Donald Trump’s job is to fix Barack Obama’s mess
Twenty years from now, Americans may look back on Tuesday November 8, 2016, as the day they voted to reject their continuing slide into mediocrity and set out to make their nation great again.
This US presidential election exposed what author Ayn Rand ominously foretold 70 years ago: “When you see that in order to produce, you need to obtain permission from men who produce nothing — when you see that money is flowing to those who deal not in goods but in favours — when you see that men get richer by graft and by pull than by work, and your laws don’t protect you against them — when you see corruption being rewarded and honesty becoming a self-sacrifice — you may know that your society is doomed.”
Generations of Americans have taken for granted that their system’s checks and balances would protect them from such a fate. They took pride in what author Samuel Huntington calls the “American Creed”, from which flows equality before the law, equality of opportunity, freedom of speech and association, self-reliance, limited government, free markets, and decentralised and devolved public authority.
When freedom’s flame was flickering elsewhere, this creed enabled a diverse cultural melting pot to become an assimilated superpower, home to half the world’s gross domestic product.
That was before a succession of Robin Hood presidents imposed their glib socialist ideals on a gullible and unsuspecting public.
Unsurprisingly, an enthusiastic Barack Obama was one of them. By his own account, he was a radical student who, “to avoid being mistaken for a sellout”, mixed with “politically active black students, foreign students, Marxist professors and structural feminists”.
He is what political commentator Mark Steyn calls, “the first invented American president”.
In office, Obama seems happier campaigning than governing.
Social issues rather than economic reforms occupy his mind. In the interminable culture wars being waged by the Left, he lends presidential authority to achieve “progressive” outcomes.
Most recently, he opened a new front with his advocacy for gay and transgender rights. His support of affirmative action and the Black Lives Matter movement upsets Middle America, which resents the relentless attack on its traditional values.
Obama is responsible for more executive orders than any other president. His environmental, wage and social policies are economically harmful. The cost of his administration’s regulations alone is estimated to be $US1.9 trillion ($2.53 trillion). His universal healthcare scheme has left millions of people facing skyrocketing premiums and fewer choices.
Despite his upbeat rhetoric, 45 million Americans are on food stamps and 94 million have left the workforce. Food, energy, health and housing inflation has reduced today’s wage earners’ buying power to below what it was 30 years ago.

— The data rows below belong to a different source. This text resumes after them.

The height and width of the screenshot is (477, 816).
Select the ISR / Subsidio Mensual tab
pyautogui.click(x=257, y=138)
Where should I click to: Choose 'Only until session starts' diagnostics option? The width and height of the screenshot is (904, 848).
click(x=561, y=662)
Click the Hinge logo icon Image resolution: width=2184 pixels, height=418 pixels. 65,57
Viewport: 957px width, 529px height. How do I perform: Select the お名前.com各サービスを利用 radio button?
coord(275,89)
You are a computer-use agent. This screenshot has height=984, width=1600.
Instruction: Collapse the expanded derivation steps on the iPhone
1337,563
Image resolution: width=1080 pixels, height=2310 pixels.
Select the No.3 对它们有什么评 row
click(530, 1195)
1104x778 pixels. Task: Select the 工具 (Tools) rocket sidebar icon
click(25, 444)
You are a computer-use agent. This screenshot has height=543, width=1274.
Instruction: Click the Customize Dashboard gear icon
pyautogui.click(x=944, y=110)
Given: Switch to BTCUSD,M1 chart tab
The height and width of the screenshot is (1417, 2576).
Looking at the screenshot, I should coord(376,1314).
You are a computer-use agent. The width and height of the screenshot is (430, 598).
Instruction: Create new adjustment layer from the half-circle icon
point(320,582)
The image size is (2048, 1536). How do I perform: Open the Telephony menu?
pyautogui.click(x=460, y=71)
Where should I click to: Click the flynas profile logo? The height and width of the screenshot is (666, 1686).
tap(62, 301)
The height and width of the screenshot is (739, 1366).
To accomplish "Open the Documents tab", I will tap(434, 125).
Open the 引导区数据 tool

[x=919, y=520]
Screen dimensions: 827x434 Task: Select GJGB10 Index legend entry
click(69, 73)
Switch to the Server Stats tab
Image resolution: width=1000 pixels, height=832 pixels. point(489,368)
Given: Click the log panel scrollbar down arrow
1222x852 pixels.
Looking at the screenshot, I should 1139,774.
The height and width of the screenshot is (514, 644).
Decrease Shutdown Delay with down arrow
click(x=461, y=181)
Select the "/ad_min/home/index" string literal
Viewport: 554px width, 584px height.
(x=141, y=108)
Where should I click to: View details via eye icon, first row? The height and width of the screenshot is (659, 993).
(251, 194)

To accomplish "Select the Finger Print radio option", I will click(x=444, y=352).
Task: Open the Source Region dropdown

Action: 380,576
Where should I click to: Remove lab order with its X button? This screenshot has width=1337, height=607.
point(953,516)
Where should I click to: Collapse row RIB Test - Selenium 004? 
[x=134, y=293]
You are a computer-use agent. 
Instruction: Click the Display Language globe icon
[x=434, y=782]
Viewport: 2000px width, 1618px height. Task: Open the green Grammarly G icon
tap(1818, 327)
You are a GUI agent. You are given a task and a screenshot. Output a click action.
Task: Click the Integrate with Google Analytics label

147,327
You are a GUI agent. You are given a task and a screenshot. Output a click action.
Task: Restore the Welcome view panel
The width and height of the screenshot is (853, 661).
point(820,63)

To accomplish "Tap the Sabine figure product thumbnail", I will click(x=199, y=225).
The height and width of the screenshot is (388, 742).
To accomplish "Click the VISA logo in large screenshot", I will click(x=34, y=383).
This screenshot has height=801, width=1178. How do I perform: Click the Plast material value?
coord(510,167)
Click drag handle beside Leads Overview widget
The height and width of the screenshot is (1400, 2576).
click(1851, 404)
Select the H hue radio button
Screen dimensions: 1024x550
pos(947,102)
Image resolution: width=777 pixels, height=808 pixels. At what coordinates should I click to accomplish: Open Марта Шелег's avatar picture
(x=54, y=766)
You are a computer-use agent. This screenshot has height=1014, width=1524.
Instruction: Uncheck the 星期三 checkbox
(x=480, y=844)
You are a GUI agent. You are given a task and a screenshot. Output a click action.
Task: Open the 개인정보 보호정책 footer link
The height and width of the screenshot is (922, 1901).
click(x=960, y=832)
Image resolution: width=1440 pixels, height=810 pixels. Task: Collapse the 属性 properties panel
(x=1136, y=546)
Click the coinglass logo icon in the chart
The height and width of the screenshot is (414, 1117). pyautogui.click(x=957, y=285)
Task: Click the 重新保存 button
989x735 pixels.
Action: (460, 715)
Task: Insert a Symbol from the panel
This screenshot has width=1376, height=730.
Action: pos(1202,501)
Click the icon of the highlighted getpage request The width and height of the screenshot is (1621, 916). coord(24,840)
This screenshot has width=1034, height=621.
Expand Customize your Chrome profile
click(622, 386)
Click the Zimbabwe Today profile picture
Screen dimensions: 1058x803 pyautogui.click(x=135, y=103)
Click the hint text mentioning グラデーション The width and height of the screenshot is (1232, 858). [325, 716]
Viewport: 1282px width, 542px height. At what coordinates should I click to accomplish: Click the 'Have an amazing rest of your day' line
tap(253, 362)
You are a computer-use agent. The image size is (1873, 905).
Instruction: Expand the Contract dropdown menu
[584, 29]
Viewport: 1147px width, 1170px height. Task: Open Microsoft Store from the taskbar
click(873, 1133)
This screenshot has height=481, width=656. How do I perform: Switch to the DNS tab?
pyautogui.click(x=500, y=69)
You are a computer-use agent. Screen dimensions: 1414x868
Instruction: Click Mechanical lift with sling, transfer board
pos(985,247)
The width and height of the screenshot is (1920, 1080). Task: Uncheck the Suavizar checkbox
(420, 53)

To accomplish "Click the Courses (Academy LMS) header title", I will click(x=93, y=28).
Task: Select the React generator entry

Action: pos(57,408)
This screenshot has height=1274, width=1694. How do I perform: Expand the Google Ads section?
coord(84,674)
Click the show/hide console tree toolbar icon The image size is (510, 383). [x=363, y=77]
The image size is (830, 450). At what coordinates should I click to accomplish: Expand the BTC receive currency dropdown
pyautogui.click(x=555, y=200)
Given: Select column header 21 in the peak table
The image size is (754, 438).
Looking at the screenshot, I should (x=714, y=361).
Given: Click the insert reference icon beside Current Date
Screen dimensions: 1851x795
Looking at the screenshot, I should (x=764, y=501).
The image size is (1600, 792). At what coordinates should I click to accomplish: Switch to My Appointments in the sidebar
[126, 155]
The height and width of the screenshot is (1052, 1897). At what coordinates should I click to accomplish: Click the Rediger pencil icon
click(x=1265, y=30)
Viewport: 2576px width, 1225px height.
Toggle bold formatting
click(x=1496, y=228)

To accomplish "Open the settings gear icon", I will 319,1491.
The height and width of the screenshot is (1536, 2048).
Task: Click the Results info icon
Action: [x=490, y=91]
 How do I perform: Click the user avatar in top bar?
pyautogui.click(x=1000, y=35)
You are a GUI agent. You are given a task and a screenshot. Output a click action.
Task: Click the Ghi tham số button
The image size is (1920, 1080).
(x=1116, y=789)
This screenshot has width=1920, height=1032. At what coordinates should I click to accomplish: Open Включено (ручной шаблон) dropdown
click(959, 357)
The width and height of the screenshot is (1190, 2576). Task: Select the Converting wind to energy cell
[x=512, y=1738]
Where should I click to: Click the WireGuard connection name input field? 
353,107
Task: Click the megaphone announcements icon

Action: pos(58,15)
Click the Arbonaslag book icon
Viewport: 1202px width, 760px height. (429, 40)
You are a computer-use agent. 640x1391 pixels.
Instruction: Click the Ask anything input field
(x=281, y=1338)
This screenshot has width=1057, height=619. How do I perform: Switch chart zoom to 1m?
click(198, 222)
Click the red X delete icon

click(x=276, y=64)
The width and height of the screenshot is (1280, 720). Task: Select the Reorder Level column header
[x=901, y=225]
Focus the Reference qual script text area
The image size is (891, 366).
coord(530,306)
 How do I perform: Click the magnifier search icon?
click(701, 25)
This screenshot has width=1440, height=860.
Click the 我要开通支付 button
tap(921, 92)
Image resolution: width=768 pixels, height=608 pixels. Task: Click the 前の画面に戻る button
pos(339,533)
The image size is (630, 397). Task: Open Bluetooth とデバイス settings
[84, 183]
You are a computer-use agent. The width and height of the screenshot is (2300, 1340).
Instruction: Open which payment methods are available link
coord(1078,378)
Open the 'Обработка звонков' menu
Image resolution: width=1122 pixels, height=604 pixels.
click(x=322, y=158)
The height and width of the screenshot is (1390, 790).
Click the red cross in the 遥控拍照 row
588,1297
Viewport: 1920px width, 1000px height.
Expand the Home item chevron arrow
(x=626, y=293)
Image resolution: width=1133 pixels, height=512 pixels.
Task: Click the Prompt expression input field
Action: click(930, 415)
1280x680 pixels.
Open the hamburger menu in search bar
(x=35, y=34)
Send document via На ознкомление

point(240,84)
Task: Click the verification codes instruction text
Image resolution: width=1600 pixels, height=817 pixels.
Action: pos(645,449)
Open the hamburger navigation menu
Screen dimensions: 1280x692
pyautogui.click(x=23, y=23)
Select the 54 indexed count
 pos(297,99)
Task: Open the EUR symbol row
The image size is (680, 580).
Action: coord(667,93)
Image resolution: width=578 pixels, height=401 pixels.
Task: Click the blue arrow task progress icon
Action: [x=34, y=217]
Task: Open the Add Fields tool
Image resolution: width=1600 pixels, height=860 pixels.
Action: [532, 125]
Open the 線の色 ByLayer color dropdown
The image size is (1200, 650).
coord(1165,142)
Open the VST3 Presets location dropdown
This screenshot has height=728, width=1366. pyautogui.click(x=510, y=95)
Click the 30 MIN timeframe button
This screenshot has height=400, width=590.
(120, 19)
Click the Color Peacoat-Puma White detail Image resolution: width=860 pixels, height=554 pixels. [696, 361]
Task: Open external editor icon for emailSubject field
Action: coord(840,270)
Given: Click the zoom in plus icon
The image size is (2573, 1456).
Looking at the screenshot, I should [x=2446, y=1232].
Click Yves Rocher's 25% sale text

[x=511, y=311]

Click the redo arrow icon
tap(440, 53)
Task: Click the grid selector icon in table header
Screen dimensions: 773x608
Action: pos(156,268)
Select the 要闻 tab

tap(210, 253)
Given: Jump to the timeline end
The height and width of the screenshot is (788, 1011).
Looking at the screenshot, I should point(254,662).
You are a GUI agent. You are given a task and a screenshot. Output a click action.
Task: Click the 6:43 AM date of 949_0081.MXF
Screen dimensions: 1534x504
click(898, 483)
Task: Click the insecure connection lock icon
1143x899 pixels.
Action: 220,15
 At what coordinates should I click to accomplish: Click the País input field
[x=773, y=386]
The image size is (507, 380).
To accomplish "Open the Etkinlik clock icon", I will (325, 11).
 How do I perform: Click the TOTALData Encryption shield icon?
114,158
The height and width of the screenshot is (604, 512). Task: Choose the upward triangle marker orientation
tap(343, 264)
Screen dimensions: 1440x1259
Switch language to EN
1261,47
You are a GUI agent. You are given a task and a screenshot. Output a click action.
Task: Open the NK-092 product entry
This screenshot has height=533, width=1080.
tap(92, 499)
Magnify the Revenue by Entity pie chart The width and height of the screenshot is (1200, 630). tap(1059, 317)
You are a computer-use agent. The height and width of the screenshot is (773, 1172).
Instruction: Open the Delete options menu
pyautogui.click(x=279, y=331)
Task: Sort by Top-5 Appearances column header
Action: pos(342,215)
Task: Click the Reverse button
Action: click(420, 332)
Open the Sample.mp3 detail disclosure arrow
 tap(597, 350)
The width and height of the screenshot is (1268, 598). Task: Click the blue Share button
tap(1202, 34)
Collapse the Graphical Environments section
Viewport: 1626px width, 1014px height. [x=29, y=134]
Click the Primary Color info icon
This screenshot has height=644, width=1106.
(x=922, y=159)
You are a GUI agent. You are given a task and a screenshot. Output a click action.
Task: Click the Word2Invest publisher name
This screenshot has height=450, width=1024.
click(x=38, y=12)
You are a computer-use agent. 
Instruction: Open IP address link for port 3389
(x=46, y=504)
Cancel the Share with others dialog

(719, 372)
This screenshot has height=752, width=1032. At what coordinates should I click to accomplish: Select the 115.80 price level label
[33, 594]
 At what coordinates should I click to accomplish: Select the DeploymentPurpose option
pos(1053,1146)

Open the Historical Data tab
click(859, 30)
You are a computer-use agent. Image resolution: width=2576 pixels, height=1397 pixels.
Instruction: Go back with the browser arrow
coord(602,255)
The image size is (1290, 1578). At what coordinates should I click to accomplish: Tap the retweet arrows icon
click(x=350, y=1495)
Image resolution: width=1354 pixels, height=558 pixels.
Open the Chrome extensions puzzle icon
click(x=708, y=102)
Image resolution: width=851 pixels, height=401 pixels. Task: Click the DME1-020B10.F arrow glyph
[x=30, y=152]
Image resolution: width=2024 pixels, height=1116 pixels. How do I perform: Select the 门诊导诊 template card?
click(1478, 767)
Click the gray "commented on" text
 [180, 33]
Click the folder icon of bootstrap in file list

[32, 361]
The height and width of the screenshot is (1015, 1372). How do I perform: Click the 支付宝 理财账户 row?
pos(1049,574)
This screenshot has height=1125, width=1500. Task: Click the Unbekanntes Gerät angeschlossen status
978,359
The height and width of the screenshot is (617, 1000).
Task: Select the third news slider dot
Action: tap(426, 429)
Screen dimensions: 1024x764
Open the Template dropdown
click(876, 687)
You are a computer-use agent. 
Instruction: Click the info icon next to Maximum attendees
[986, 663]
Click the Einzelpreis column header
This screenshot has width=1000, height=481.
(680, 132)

In contrast, Obama’s insiders have prospered. They have used influence and access to extract extraordinary windfall gains.
This is the America that president-elect Donald Trump inherits. It is deeply divided. It is run by elites and big government. Its economy is ailing and distorted. It is over-leveraged and suffers an income gap that has widened more under Obama than any other president.
Trump’s victory owes nothing to the Republican Party, many of whose leaders deserted him, or Wall Street, which eagerly supported Hillary Clinton, Hollywood celebrities and pop stars, whose ringing Clinton endorsements counted for nothing, let alone a media establishment that is now apologising for its biased campaign coverage.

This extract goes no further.